[Collected data]
:::
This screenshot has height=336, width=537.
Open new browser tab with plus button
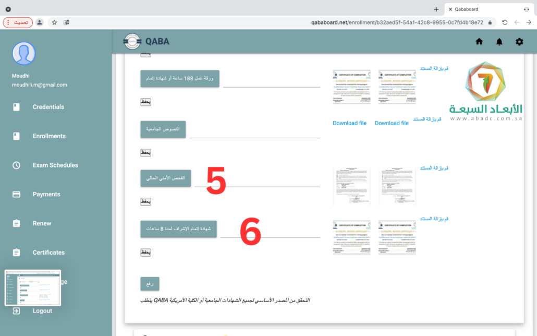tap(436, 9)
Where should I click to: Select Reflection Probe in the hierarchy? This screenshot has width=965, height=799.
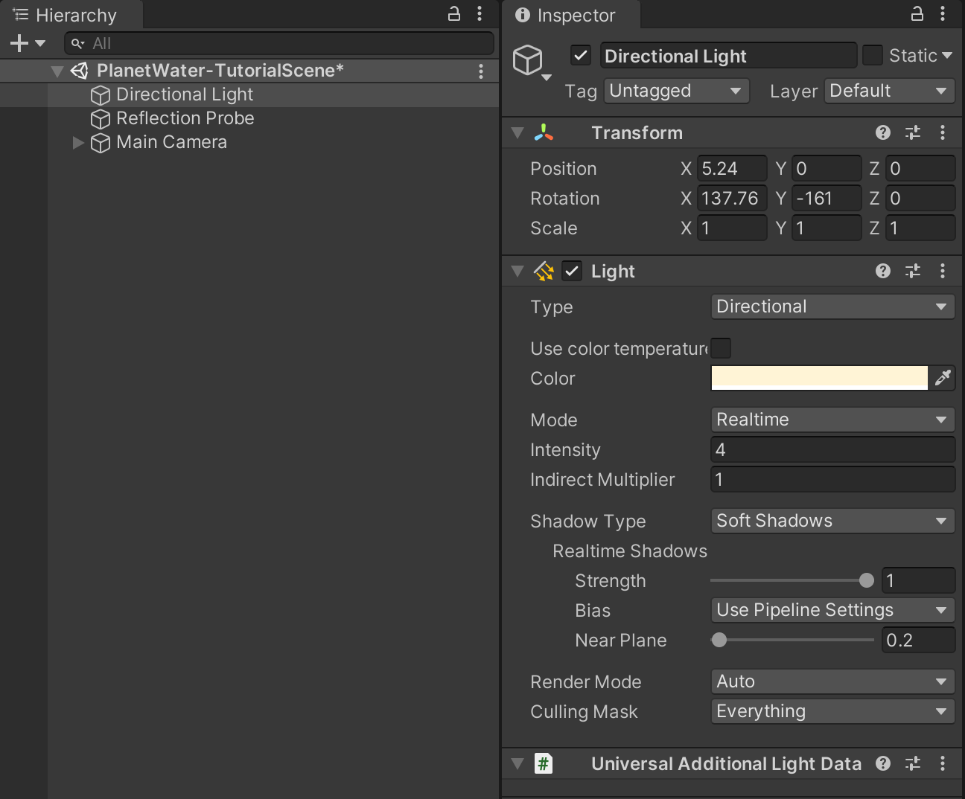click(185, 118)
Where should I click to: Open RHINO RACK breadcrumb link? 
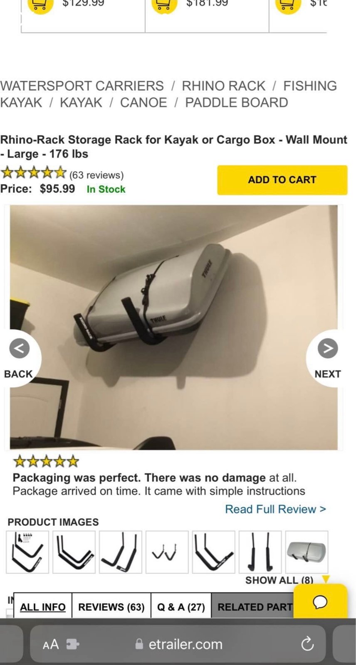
:::
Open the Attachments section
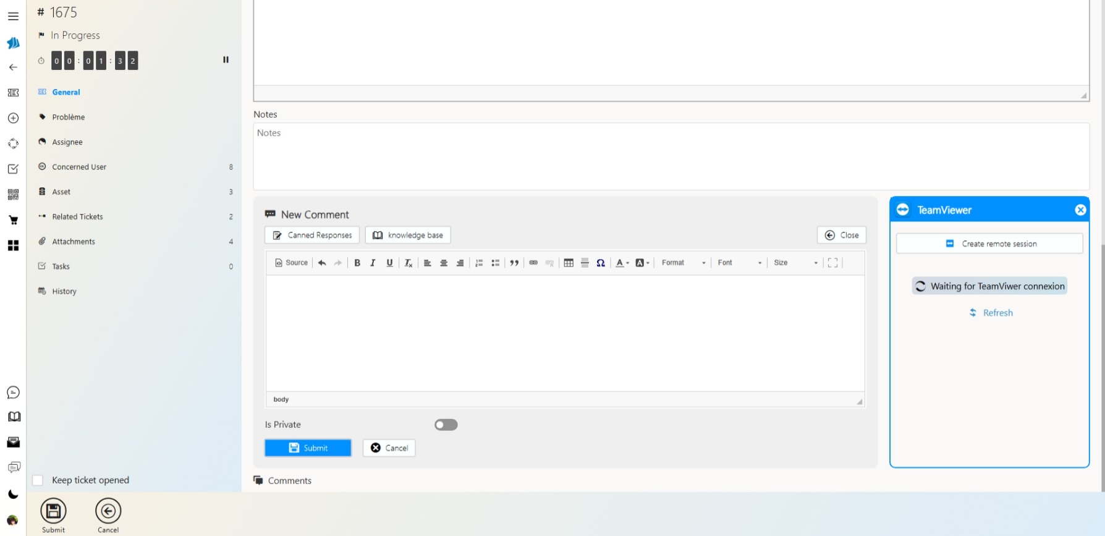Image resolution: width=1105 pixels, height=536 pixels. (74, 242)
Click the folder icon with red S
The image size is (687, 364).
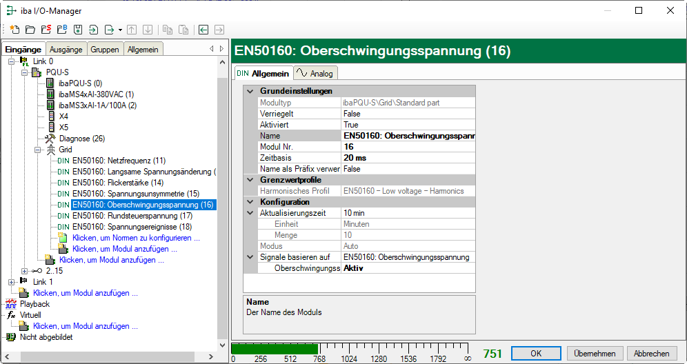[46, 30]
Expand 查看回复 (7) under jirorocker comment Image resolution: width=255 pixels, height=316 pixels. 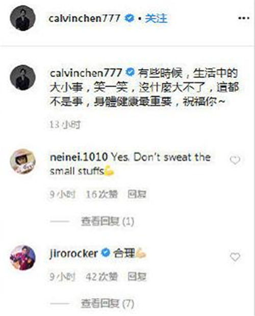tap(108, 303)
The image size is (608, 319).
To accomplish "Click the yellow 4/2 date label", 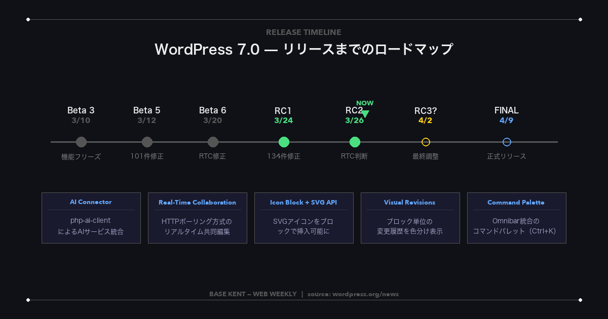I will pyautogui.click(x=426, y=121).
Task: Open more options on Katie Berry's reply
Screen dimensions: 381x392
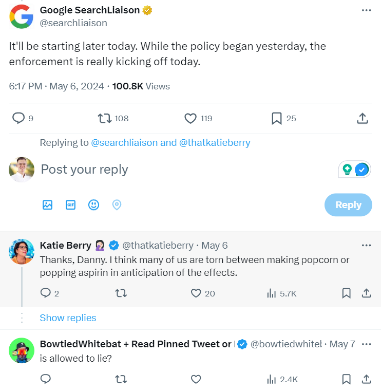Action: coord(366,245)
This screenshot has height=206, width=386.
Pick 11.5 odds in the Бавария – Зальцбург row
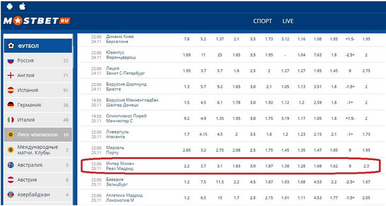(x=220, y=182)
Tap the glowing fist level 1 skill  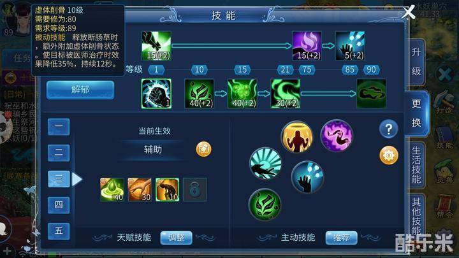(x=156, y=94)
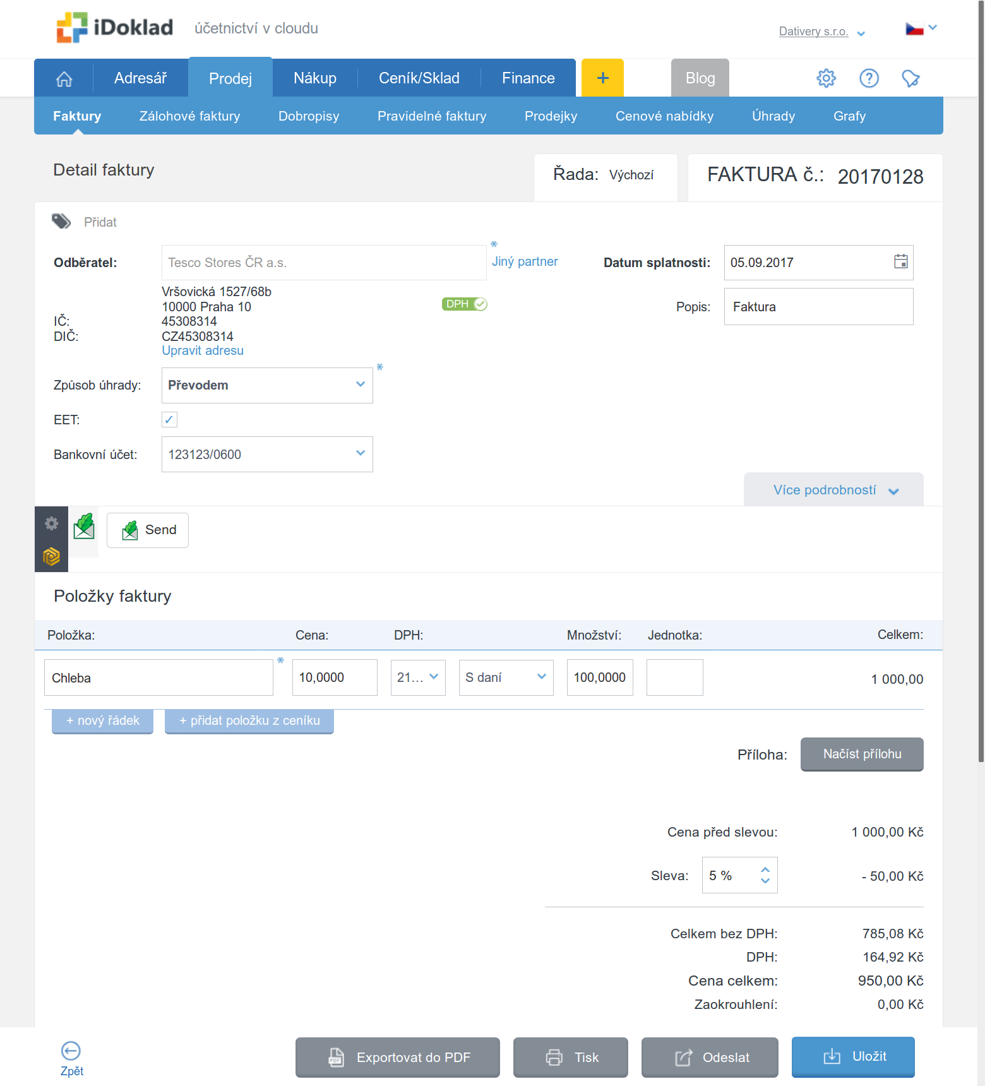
:::
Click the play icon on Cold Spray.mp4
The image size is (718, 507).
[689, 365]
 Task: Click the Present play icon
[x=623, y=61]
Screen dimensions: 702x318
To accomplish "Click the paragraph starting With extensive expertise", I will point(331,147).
:::
**Work to be completed:** What you return must match, character for character, the lines above from the one with "Where should I click to: Select" through the one with "Where should I click to: Open", minus any pictures.

**Solution to the exercise:**
Where should I click to: Select Reflection Probe in the hierarchy? This screenshot has width=965, height=799.
click(185, 118)
Where should I click to: Open RHINO RACK breadcrumb link? 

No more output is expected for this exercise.